# Directions for this task
Transcribe the entries below word for word, beginning at the line with "The height and width of the screenshot is (712, 1182)." and stopping after the line with "Instruction: Open the Result tab"; drop all pictures.

# Supplied material
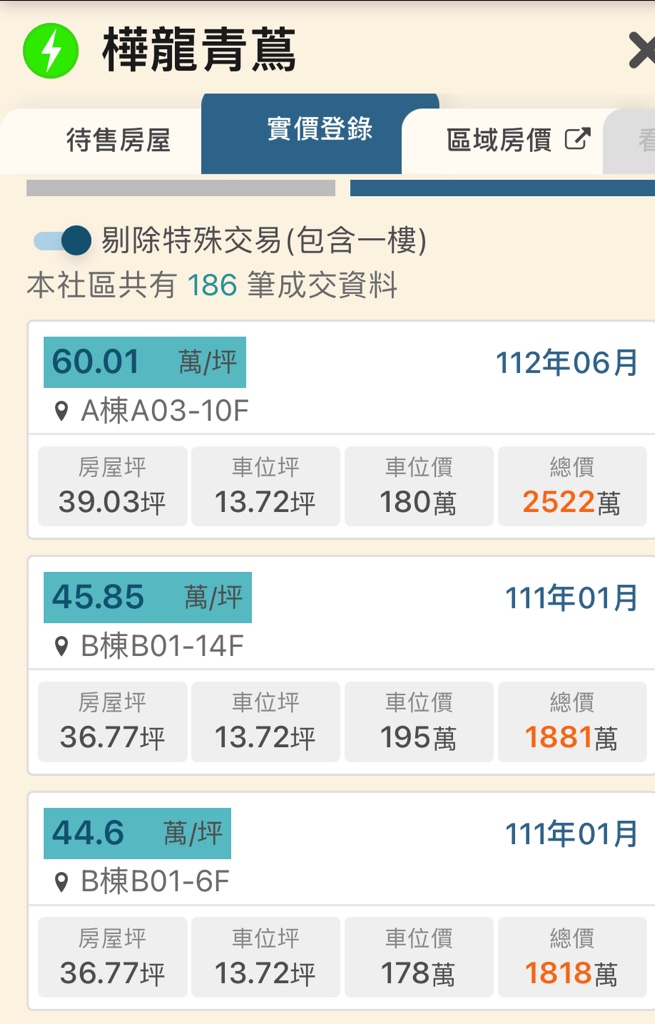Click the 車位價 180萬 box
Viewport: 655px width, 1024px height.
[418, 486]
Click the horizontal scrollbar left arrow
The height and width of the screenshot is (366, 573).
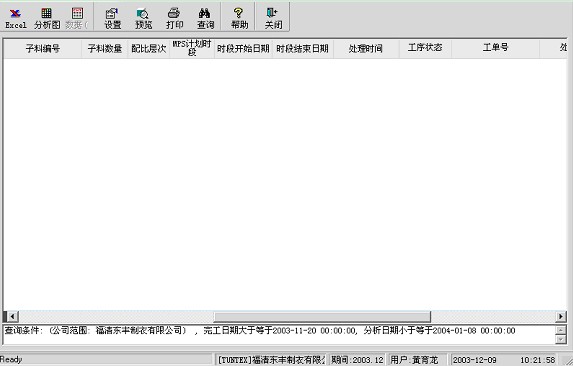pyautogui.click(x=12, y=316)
...
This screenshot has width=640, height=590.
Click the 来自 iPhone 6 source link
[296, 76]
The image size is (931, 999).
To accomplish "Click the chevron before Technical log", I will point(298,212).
* * *
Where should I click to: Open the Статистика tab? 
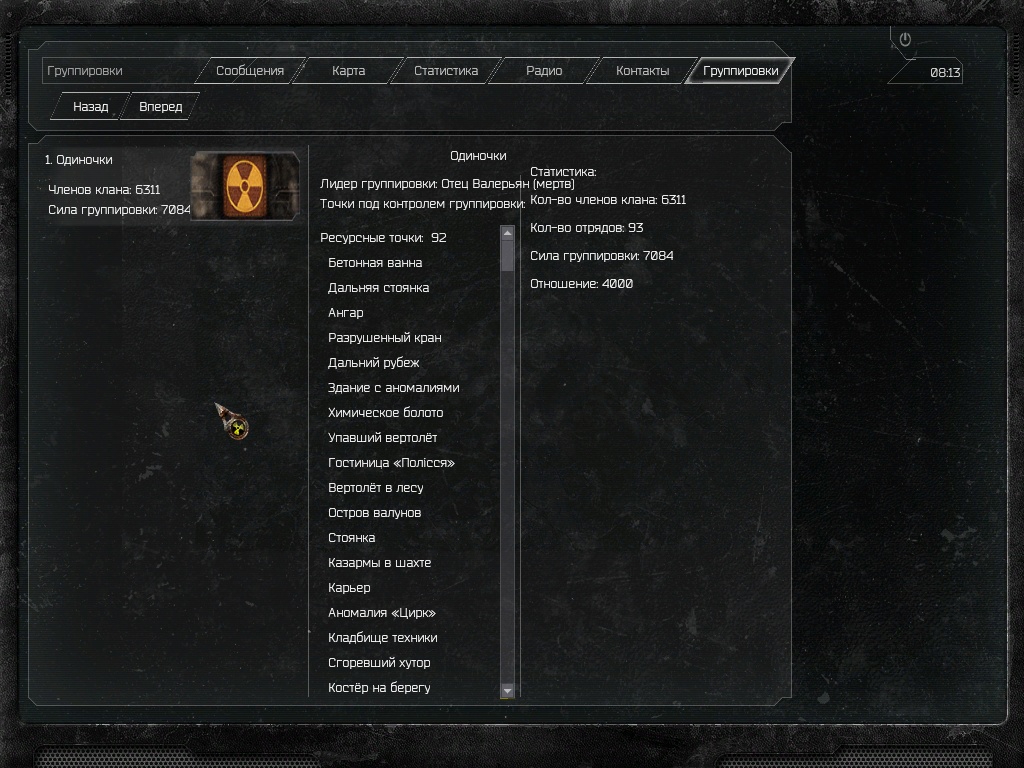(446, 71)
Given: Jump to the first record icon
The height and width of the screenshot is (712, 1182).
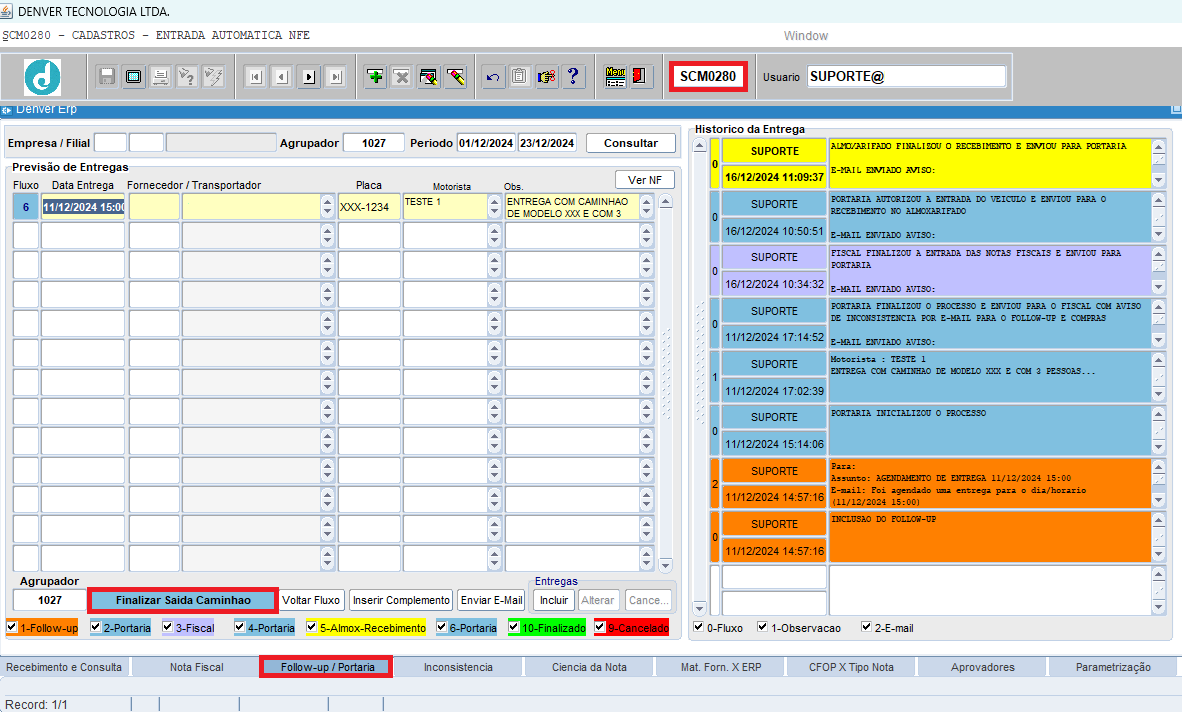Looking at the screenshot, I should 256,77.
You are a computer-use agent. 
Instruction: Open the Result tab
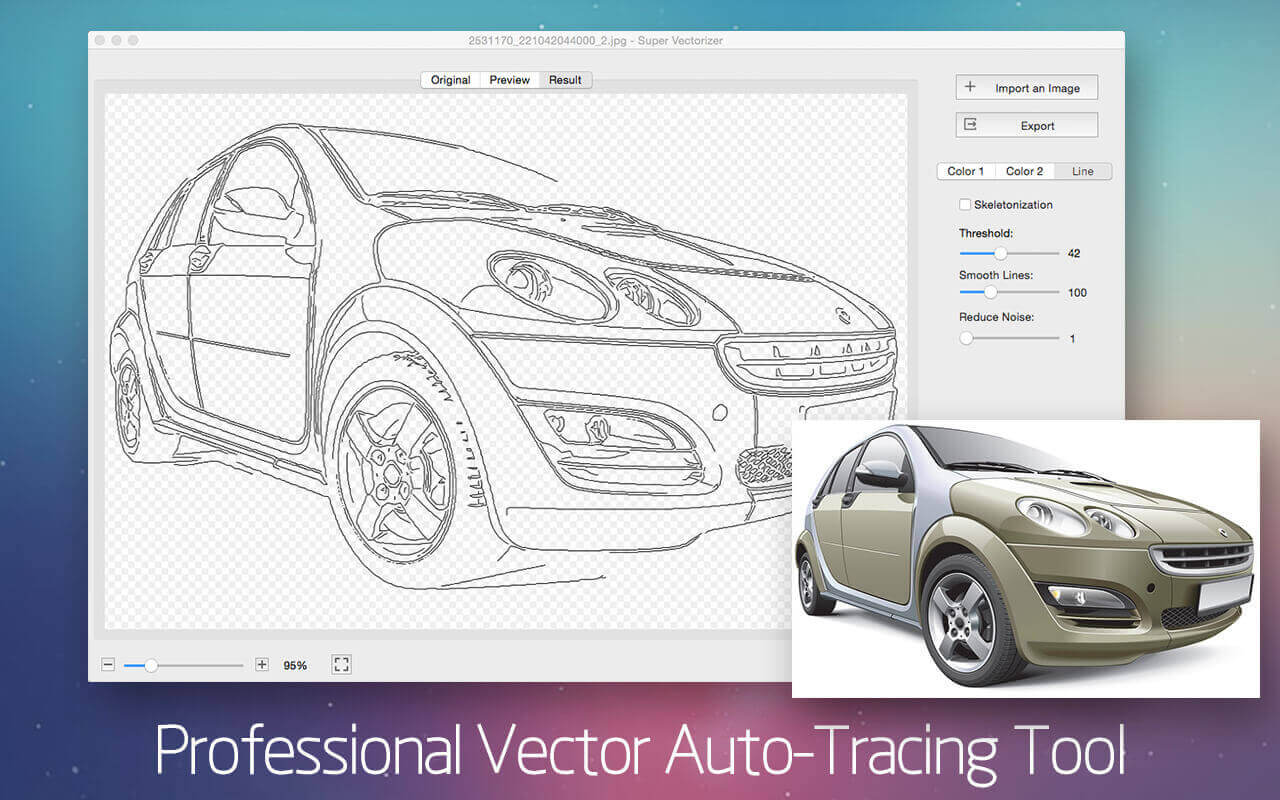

# Answer to the problem
The height and width of the screenshot is (712, 1182).
Looking at the screenshot, I should 256,77.
You are a computer-use agent. 
Instruction: Open the Result tab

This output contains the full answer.